[Supplied data — start]
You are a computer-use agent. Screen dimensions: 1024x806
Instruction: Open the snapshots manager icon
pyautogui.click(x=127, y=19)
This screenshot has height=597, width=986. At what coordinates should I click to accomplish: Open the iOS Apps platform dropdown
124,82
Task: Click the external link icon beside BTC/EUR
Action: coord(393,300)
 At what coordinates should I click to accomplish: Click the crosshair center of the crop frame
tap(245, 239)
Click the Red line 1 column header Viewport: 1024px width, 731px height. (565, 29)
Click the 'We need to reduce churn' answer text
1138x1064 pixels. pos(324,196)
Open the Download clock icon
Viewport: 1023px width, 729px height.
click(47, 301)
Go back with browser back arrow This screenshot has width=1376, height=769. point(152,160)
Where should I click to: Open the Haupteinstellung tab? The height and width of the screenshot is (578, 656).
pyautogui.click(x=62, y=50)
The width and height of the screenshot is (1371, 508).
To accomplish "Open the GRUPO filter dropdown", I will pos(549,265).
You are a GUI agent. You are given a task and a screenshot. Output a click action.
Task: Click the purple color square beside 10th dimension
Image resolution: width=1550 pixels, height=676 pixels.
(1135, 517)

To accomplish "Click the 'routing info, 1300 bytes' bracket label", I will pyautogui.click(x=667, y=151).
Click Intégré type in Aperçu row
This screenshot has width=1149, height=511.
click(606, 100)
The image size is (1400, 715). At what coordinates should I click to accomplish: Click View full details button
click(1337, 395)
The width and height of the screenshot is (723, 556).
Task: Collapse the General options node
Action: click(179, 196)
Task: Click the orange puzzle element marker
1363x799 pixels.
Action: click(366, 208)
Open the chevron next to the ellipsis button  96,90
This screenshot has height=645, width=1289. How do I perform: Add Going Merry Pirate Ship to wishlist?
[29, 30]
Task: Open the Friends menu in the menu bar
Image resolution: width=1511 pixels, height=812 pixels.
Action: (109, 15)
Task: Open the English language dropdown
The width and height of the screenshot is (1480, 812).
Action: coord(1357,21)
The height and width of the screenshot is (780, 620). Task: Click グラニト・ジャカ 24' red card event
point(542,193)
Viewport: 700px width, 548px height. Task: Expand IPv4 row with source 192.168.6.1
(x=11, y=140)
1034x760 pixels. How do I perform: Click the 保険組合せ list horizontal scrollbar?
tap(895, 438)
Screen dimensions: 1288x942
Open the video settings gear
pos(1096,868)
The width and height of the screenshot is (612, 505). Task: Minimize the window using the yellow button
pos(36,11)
[Supplied data — finish]
**Your objective:**
Only the lines from the one with "Task: Open the Friends menu in the menu bar" to the end of the entries above belong in your answer. Retype them exactly.

**Task result:**
Task: Open the Friends menu in the menu bar
Image resolution: width=1511 pixels, height=812 pixels.
Action: (109, 15)
Task: Open the English language dropdown
The width and height of the screenshot is (1480, 812).
Action: coord(1357,21)
The height and width of the screenshot is (780, 620). Task: Click グラニト・ジャカ 24' red card event
point(542,193)
Viewport: 700px width, 548px height. Task: Expand IPv4 row with source 192.168.6.1
(x=11, y=140)
1034x760 pixels. How do I perform: Click the 保険組合せ list horizontal scrollbar?
tap(895, 438)
Screen dimensions: 1288x942
Open the video settings gear
pos(1096,868)
The width and height of the screenshot is (612, 505). Task: Minimize the window using the yellow button
pos(36,11)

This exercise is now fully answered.